WHAT THE TASK ASKS: Rewrite the records between the lines holding "Task: Open the logging-project-kls" and "Screen dimensions: 946x1119", inclusive, changing "redo" to "undo" and leaving everything else as it is.

DATA FOR THIS EXERCISE:
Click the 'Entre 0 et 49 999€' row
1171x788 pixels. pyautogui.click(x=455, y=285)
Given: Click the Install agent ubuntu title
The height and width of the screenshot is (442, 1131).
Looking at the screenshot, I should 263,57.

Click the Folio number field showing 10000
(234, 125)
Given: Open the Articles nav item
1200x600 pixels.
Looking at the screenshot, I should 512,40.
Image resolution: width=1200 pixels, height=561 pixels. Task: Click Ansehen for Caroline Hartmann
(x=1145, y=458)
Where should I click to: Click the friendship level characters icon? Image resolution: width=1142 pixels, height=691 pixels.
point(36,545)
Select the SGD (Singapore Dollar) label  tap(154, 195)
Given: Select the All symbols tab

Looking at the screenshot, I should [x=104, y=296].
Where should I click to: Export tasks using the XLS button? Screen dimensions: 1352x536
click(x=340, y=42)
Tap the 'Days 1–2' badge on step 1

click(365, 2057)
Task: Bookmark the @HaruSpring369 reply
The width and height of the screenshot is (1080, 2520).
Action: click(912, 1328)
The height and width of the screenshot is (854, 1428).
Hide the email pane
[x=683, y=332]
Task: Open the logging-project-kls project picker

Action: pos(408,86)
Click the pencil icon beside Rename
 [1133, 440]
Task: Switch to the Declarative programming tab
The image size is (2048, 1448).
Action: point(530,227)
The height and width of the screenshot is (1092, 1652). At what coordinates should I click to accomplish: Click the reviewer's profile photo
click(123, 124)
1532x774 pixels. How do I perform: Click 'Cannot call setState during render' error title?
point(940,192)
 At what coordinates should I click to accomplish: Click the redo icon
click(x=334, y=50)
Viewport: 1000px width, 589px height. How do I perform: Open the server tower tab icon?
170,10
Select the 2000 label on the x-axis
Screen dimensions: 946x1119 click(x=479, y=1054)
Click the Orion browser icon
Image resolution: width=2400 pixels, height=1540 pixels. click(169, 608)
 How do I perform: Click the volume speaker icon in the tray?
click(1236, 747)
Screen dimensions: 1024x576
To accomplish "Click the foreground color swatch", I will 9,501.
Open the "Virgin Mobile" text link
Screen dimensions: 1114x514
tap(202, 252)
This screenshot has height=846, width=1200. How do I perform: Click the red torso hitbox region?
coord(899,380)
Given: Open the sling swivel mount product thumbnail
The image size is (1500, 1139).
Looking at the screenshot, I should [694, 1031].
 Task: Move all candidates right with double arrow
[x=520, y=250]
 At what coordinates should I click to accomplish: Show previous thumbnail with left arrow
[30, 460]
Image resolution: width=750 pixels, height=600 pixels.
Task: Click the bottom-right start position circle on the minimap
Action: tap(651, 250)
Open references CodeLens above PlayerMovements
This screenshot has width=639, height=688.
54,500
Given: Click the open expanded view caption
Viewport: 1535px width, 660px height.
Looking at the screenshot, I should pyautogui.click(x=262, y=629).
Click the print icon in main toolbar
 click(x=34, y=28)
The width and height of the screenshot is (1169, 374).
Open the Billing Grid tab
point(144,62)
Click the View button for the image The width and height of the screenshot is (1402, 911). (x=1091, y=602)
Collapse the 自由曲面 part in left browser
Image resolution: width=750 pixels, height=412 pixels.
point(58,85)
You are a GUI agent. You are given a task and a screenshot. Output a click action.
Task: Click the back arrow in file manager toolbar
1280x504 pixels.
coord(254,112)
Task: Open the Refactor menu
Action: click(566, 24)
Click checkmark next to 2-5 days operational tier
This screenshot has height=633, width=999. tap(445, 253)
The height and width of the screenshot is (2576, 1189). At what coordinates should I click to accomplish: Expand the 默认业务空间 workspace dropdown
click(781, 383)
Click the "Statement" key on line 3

SOLUTION FOR THIS TASK:
Task: Open the logging-project-kls project picker

Action: pos(408,86)
Click the pencil icon beside Rename
 [1133, 440]
Task: Switch to the Declarative programming tab
The image size is (2048, 1448).
Action: point(530,227)
The height and width of the screenshot is (1092, 1652). At what coordinates should I click to accomplish: Click the reviewer's profile photo
click(123, 124)
1532x774 pixels. How do I perform: Click 'Cannot call setState during render' error title?
point(940,192)
 At what coordinates should I click to accomplish: Click the undo icon
click(x=334, y=50)
Viewport: 1000px width, 589px height. How do I perform: Open the server tower tab icon?
170,10
Select the 2000 label on the x-axis
Screen dimensions: 946x1119 click(x=479, y=1054)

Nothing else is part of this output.